◆ EXERCISE GOAL
Return exactly the lines from the one containing "Image resolution: width=1568" through the last line of the records below, both included, and leave out any pictures.

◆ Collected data
☆ ☆ ☆ ☆ ☆ ☆ ☆

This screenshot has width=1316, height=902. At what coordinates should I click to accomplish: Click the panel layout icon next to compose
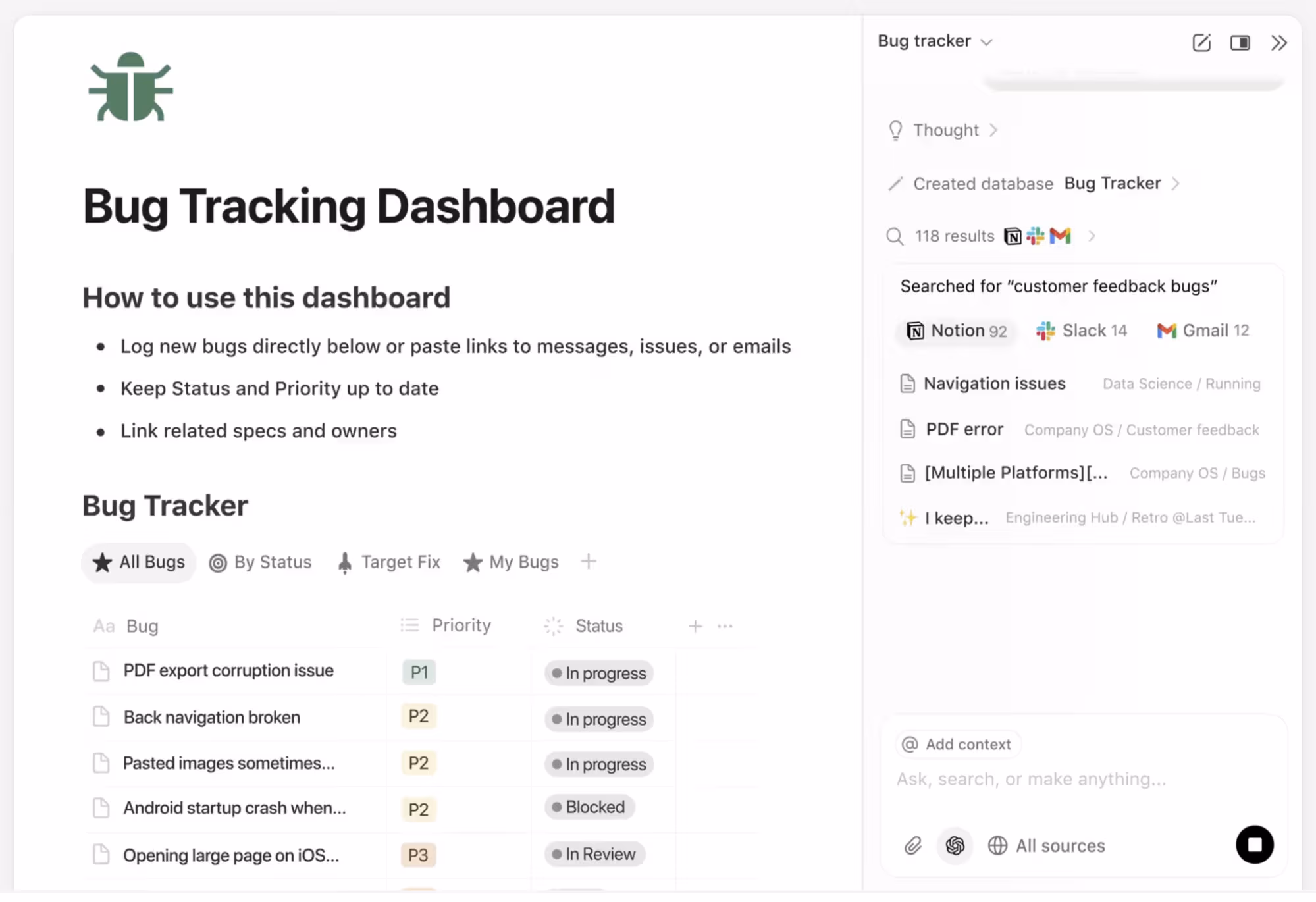pos(1240,42)
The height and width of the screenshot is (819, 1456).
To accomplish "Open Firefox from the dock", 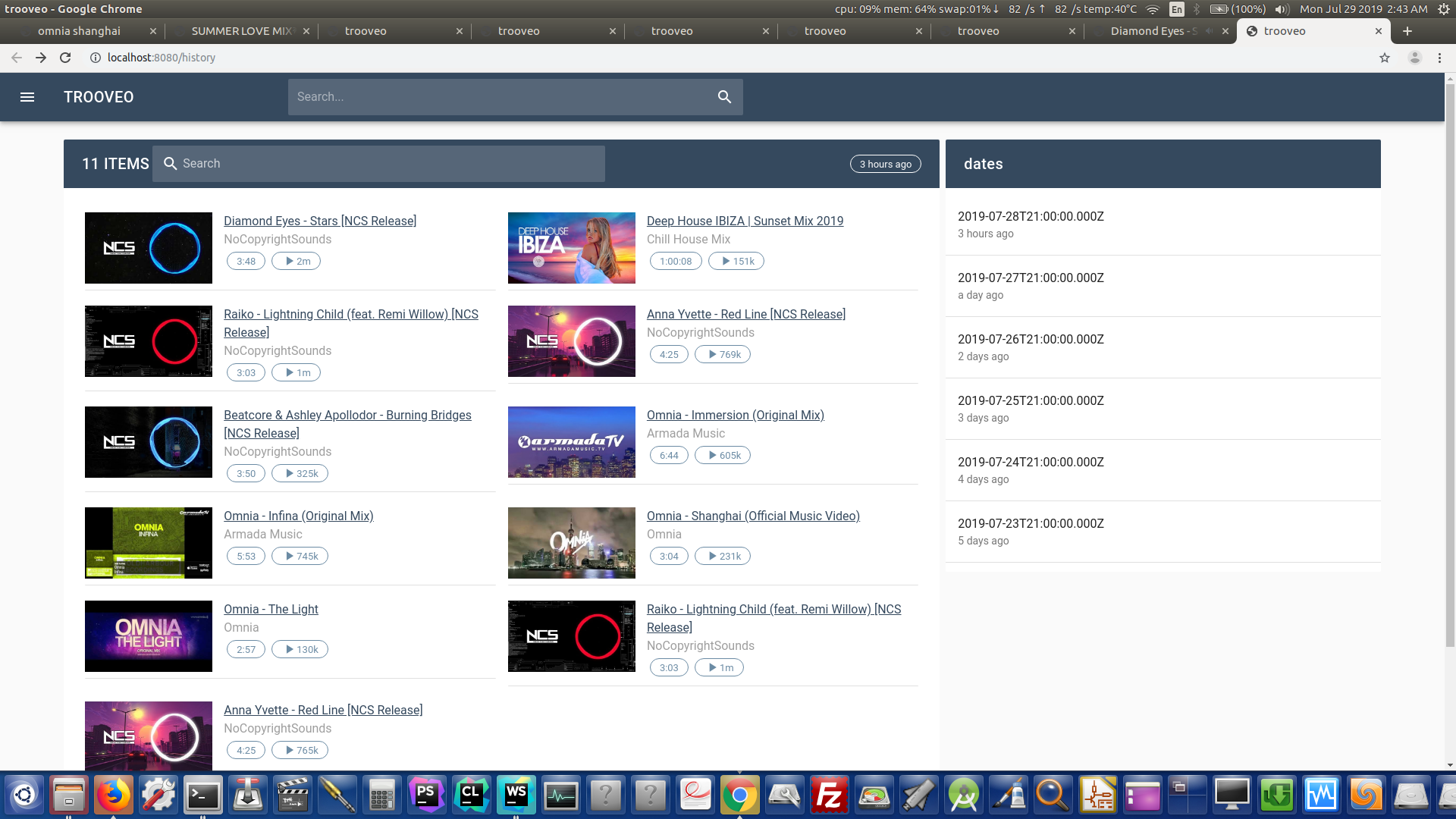I will coord(114,795).
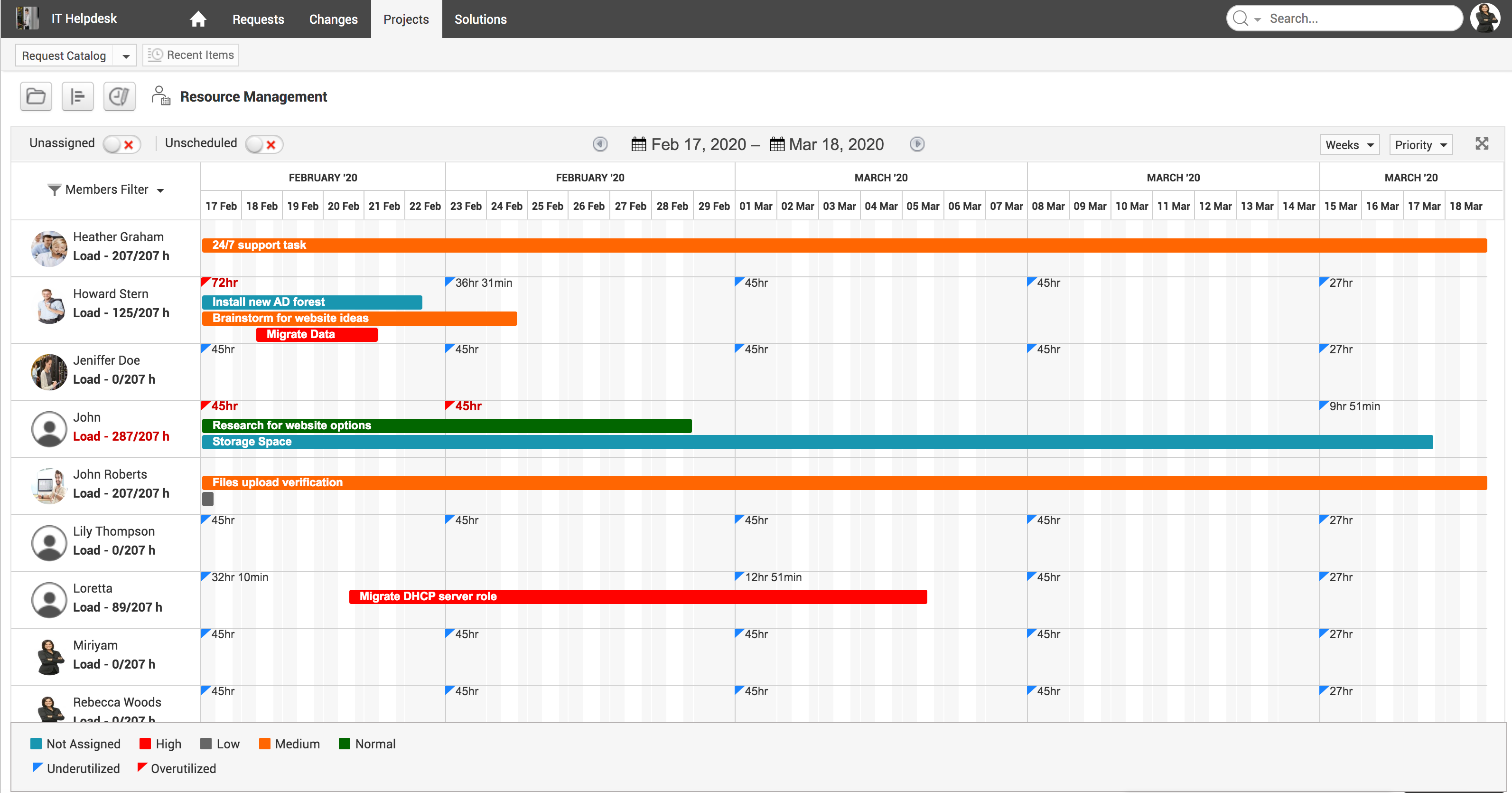The height and width of the screenshot is (793, 1512).
Task: Switch to the Requests tab
Action: [258, 19]
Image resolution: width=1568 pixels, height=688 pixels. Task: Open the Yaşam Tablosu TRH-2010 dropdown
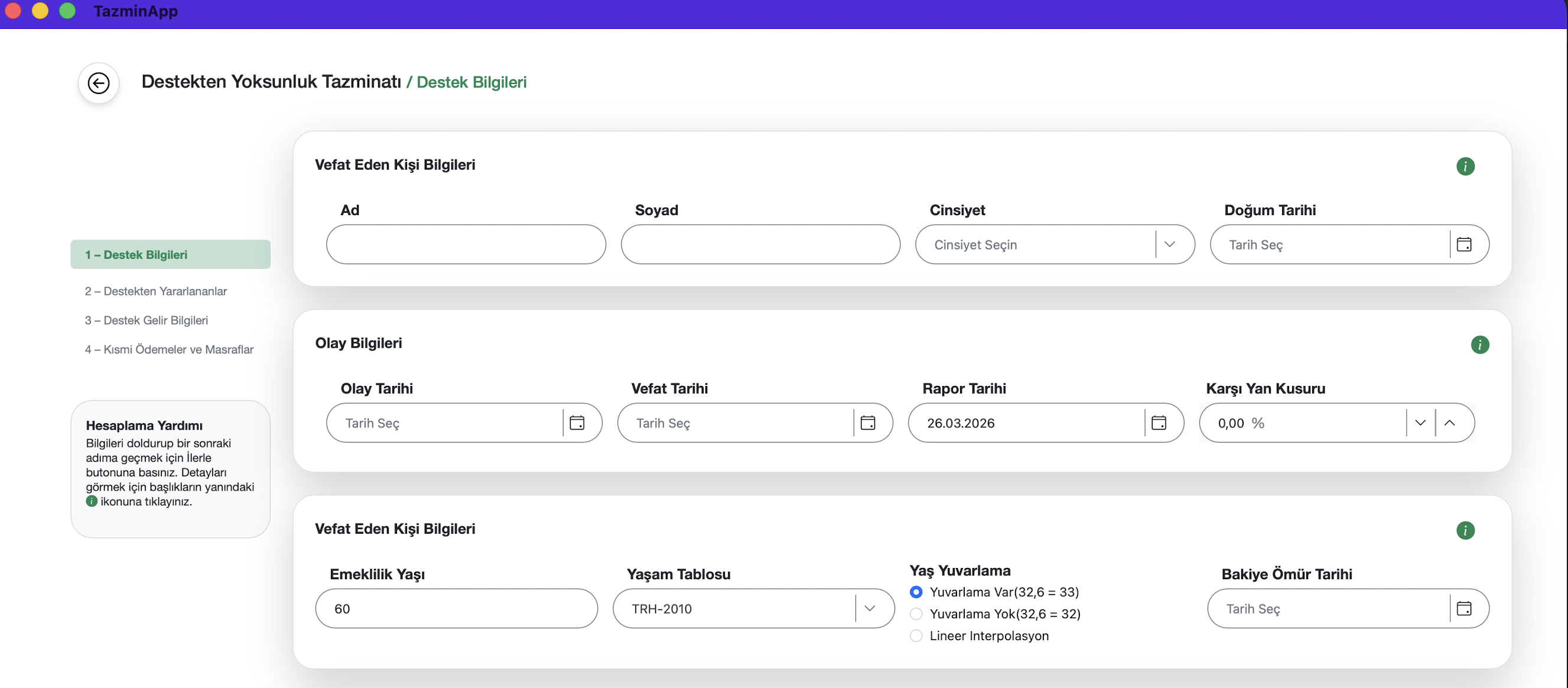(x=869, y=609)
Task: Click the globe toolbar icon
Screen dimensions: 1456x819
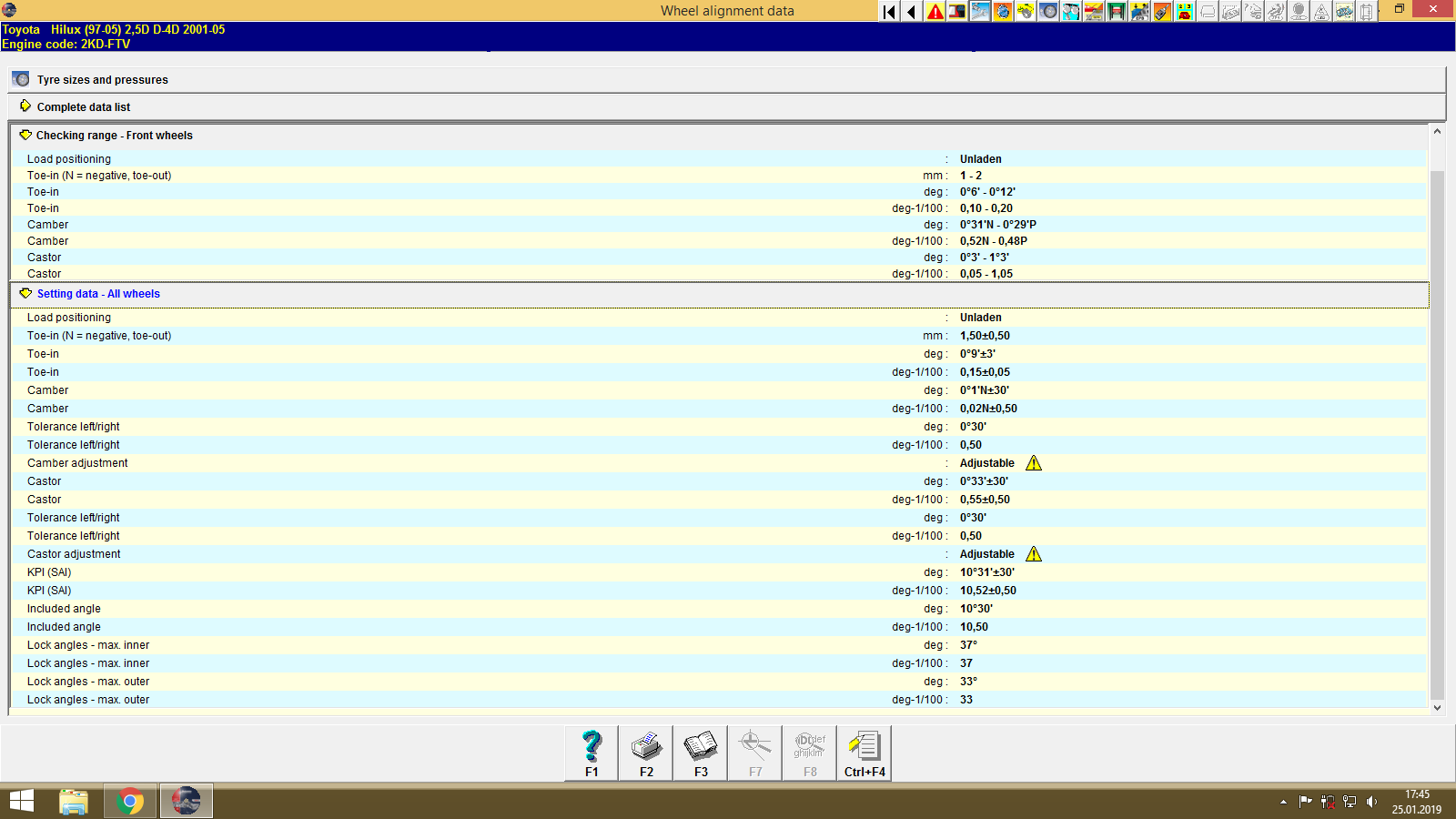Action: click(1003, 12)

☆ ☆ ☆ ☆ ☆ ☆ ☆

◆ ANSWER TO THIS EXERCISE
Image resolution: width=1568 pixels, height=688 pixels. Task: Open the Yaşam Tablosu TRH-2010 dropdown
(x=869, y=609)
Task: Click the globe toolbar icon
Screen dimensions: 1456x819
Action: click(1003, 12)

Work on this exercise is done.